Daughter of Smoke and Bone by Laini Taylor

From Goodreads:
Around the world, black handprints are appearing on doorways, scorched there by winged strangers who have crept through a slit in the sky.

In a dark and dusty shop, a devil's supply of human teeth grown dangerously low.

And in the tangled lanes of Prague, a young art student is about to be caught up in a brutal otherwordly war.

Meet Karou. She fills her sketchbooks with monsters that may or may not be real; she's prone to disappearing on mysterious "errands"; she speaks many languages--not all of them human; and her bright blue hair actually grows out of her head that color. Who is she? That is the question that haunts her, and she's about to find out.

When one of the strangers--beautiful, haunted Akiva--fixes his fire-colored eyes on her in an alley in Marrakesh, the result is blood and starlight, secrets unveiled, and a star-crossed love whose roots drink deep of a violent past. But will Karou live to regret learning the truth about herself?
Since fantasy is not normally my genre of choice, the premise really has to draw me in for me to sit up and take notice and want to read it. In the case of Daughter of Smoke and Bone, I was intrigued by the fantasy aspect of the story that took place in a real-life setting - in this case, the enchanting city of Prague, Czech Republic. 
Since so often I see things through the lens of travel (that is part of my blog after all), settings can make or break a story for me. Since so many people have already reviewed this book I've decided that I'm going to mainly discuss how the setting impacted my enjoyment of the book. 

Having been to Prague before, I can say that it is the perfect setting for this off-kilter sort of tome Laini Taylor created. Just read this passage and tell me there would be a better city for the novel to take place:

The streets of Prague were a fantasia scarcely touched by the twenty-first century - or the twentieth or nineteenth, for that matter. It was a city of alchemists and dreamers, its medieval cobbles once trod by golems, mystics, and invading armies. Tall houses glowed goldenrod and carmine and eggshell blue, embellished with Rococo plasterwork and capped in roofs of uniform red. Baroque cupolas were the soft green of antique copper, and Gothic steeples stood ready to impale fallen angels. The wind carried the memory of magic, revolution, violins and cobbled lanes meandered like creeks. Thugs wore Mozart wigs and pushed chamber music on street corners, and marionettes hung in windows, making the whole city seem like a theater with unseen puppeteers crouched behind velvet.
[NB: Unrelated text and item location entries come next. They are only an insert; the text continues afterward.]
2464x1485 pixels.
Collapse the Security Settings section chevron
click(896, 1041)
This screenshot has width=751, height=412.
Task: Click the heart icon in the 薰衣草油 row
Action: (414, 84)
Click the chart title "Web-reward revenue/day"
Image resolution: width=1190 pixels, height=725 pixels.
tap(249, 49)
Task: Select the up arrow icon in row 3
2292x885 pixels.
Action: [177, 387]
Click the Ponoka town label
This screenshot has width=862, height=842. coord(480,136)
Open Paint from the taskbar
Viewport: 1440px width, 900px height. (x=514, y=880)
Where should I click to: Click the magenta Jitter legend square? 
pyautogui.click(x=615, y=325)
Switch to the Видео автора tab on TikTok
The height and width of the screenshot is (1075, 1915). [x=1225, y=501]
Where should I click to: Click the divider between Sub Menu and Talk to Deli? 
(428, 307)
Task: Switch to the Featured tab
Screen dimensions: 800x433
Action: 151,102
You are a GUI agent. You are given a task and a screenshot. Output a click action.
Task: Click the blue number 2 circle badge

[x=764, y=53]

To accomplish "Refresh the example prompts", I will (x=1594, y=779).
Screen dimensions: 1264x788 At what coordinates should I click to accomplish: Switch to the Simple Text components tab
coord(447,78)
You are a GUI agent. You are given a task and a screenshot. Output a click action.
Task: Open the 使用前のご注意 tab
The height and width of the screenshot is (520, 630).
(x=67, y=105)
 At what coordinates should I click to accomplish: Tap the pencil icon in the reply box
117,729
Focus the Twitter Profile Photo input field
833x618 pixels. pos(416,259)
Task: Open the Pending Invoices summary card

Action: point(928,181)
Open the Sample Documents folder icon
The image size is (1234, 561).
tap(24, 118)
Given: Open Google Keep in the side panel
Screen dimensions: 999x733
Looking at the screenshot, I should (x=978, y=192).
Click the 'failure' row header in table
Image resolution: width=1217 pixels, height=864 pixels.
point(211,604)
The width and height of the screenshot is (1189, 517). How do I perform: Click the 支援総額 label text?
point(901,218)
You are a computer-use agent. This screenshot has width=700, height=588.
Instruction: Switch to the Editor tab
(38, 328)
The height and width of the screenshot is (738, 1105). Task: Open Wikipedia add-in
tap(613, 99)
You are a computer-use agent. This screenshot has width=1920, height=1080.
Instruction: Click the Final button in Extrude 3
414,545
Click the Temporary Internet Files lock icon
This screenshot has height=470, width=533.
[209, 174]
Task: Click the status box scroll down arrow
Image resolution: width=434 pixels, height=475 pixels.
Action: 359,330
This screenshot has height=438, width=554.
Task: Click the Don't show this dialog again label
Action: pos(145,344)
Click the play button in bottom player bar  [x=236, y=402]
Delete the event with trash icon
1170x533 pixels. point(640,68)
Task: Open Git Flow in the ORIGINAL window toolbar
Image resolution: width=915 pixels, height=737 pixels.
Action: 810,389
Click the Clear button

Above it all loomed the castle on this hill, its silhouette as sharp as thorns. By night, it was floodlit, bathed in eerie light, and this evening the sky hung low, full-bellied with snow, making gauzy halos around the street lamps. (25)

I mean, c'mon! How enchanting does that sound?

Which is why I found myself disappointed when two-thirds of the way through the novel, the setting changed from the magical backdrop of the capital of the Czech Republic to the fantasized world of Seraphim and Chimaera. Prague was so vivid to me, and as a result, Taylor's imagined world kind of made the story fade a little bit from my mind.

This, I recognize, is nit-picking since my life and travels have caused my readerly bias to prefer stories that take place in the real-world. However, if it hadn't been for that real-world setting, I'm not convinced I would have read this book. So while the book kept me engrossed enough to want to read the sequel, I do so with trepidation and hope that it returns to Prague, but given how the story ends, I'm thinking it probably won't.

This is still an amazing story and Laini Taylor deserves a huge amount of praise for her talent at being able to seek out and find just the right words. Her sentence structure and word placement is artful to say the least, masterful to say the most.

Daughter of Smoke and Bone by Laini Taylor
Published: September 27, 2011 by Little, Brown & Company
Pages: 420
Genre: Fantasy/Paranormal
Audience: Young Adult

Also check out my recap of Laini Taylor's visit to Nicola's Books in Ann Arbor, Michigan


  1. I bookmarked that same passage as well! I was nowhere near as enchanted with the real Prague as the Prague setting in this book. I loved how Taylor used the puppet theme too - very fitting.

  2. Oh Stephanie, I totally found Prague as enchanting as Taylor described it. Of course, I went in November so I think the cold helped to add to the spooky/magical air.